If you’re clinging onto the ideology that this measure isn’t about control – it’s about ‘saving the planet’, Oxford’s council admits that the system will probably have the opposite effect.
‘Everywhere in the city can still be reached by car, although car drivers without a permit will need to use a different route during the hours of operation of the traffic filters.’
Angry Oxford residents pointed out that the ring road would end up a nightmare, with smaller roads becoming heavily congested as vehicles try to pick their way around ridiculous ‘traffic filters’ incurring longer journeys and using more fuel, thus adding to the total emissions, rather than reducing them.
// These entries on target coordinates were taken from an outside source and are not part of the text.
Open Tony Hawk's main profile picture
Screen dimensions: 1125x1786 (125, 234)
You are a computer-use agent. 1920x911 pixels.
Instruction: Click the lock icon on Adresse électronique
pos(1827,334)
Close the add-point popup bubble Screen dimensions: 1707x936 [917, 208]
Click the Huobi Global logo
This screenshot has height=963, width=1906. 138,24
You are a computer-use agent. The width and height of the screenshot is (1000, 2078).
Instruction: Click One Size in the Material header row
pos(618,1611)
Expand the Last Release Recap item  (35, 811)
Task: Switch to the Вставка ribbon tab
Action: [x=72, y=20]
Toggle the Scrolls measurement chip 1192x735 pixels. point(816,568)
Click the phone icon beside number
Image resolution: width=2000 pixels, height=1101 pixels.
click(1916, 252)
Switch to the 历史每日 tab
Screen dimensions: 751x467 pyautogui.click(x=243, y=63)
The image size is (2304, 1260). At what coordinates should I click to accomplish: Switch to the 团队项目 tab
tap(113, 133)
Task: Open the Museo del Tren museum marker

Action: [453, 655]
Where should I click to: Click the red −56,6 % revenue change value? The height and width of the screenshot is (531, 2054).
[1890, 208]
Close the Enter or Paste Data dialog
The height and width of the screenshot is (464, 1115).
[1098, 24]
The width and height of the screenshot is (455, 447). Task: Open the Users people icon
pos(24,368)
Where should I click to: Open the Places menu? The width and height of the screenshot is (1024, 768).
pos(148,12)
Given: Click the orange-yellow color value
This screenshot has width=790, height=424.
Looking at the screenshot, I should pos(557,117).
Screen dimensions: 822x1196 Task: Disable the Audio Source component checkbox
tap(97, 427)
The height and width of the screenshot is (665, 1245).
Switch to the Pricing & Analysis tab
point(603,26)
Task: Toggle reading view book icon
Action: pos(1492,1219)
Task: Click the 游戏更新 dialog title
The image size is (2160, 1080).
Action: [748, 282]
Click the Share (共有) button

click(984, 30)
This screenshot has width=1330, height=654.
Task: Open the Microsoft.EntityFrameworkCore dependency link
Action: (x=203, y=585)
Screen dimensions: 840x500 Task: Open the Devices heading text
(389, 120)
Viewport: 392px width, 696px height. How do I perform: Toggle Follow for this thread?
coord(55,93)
But this hasn’t stopped the UN from convincing politicians that in this “wonderful globalised world” people should be forced to live inside 15 or 20 minute ‘bubbles’ and encouraged not to venture out because doing so could ‘endanger the planet’. Embracing ‘accessible neighbourhoods’ is really a way of concealing, via pleasant language, the government’s intention to trap people inside microcosms, locking us in very real cells and punishing us financially if we choose to wander beyond the city walls.
The ‘climate crisis’ and Covid pandemic were jointly credited for the ‘accelerated need’ to implement the 15-minute city. In July of 2020, C40 Cities Climate Leadership Group officially published their intention to sign onto the project as part of the World Economic Forum’s notorious ‘Build Back Better’ mantra. What we are watching develop is modern feudalism – a network of tiny city states ruled over by all-powerful councils that act as manor lords, telling the peasants where they can go. Far from ‘revolutionising the way we think about urban homes’, it has fuelled a deep regression back to the Medieval period. We’re even being forced to walk between towns and carry our goods by hand.
There is nothing ‘smart’ or ‘convenient’ about 15-minute cities – even though that is what their name is meant to imply. These days you’re ‘dumb’ if you don’t want the government to watch you, foolish if you enjoy privacy, greedy if you partake in capitalism, and ‘backward’ if you want don’t want the UN throwing a few cockroaches onto your Christmas BBQ.